インドの衝撃 (文春文庫)中国の次には、必ず世界を牽引するであろうインドの現状について、NHKスペシャルのスタッフが、教育、消費、政治の分野で取材したのが本書である。
日本の明治維新や終戦後のような勢いがそこにはあった。

第1部「わき上がる頭脳パワー」では、インドの頭脳エリートが世界で活躍している姿が描かれている。
それを支えているのは、猛烈な勉強である。
勉強することが、階級と関係なく豊かになる手段なのだ。
世界中に散っていたインド人たちが、今は母国に戻る傾向があるようだ。
国内の若者たちも、自分たちの故郷を良くするために頑張っている。

第2部「11億の消費パワー」は、インドの国内消費の現実である。
日本の10倍の人口があるインドは、国内需要だけで巨大なマーケットである。
貧しかった人々が、中流に上がりつつあるので、その消費パワーは凄まじい。
それでもまだ、ほとんどの人は、貧しいままである。
その貧しい人々さえもターゲットとして考えているインドの新興企業は、恐ろしくしたたかである。

第3部「台頭する政治大国」では、インドの外交、特にアメリカに核保有を認めさせた背景が語られている。
そこには、長年植民地だったインドの、他国からの強制に対する嫌悪と、大国としての自負がある。
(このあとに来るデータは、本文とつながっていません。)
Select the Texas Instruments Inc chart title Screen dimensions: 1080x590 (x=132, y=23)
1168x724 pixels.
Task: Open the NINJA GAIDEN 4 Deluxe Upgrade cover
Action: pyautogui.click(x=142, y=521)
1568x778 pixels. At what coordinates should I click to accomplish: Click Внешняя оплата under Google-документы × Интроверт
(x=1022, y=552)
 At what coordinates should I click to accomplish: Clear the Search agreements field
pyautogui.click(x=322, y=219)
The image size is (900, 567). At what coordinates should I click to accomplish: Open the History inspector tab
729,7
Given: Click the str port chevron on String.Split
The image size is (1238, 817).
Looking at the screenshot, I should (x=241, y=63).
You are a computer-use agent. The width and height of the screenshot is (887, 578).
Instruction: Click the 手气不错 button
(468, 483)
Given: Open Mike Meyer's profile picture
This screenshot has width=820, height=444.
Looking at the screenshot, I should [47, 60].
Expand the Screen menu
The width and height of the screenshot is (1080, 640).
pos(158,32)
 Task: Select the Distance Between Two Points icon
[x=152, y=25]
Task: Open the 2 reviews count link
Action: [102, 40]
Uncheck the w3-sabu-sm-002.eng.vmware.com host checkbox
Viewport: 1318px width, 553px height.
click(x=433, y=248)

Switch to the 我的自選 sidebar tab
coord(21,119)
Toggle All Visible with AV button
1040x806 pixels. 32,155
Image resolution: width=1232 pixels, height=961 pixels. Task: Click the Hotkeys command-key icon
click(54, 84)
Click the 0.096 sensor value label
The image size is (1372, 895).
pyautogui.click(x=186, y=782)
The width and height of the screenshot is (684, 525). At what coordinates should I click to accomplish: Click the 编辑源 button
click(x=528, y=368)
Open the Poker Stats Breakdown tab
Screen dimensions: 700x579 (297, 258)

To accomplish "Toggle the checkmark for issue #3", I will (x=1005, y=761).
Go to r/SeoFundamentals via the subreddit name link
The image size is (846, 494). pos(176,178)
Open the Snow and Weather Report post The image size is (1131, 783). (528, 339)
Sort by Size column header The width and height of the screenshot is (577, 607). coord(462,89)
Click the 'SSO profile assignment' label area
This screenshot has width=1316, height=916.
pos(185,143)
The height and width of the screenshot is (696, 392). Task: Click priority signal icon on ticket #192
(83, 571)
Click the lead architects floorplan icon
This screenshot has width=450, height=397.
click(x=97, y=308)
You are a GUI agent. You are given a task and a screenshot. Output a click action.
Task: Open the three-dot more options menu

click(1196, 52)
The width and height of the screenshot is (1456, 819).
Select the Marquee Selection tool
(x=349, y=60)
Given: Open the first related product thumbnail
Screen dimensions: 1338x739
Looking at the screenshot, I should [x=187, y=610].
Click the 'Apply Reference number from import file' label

全体を通して感じたのは、日本の明治維新や終戦後のような勢いである。
貧しい国が豊かになる機会を得て、がむしゃらに頑張っているように思える。

日本と違うのは、国内だけでも十分マーケットが大きいことである。
貿易立国とならずとも、自国の需要だけで国を回すことが出来る可能性がある。

国民が向上心を持つためには、「貧しさ」は強力なエンジンである。
しかし、グローバル化の現代では、ある程度の水準までは早期に到達する傾向がある。
その時、インドはどうなるのだろう?

11億のインド人のうち、半分でも先進国の水準に達した時、地球の資源やエネルギーは保つのだろうか?

がむしゃらな努力が1周してしまった国に住む者として、色々と不安になる。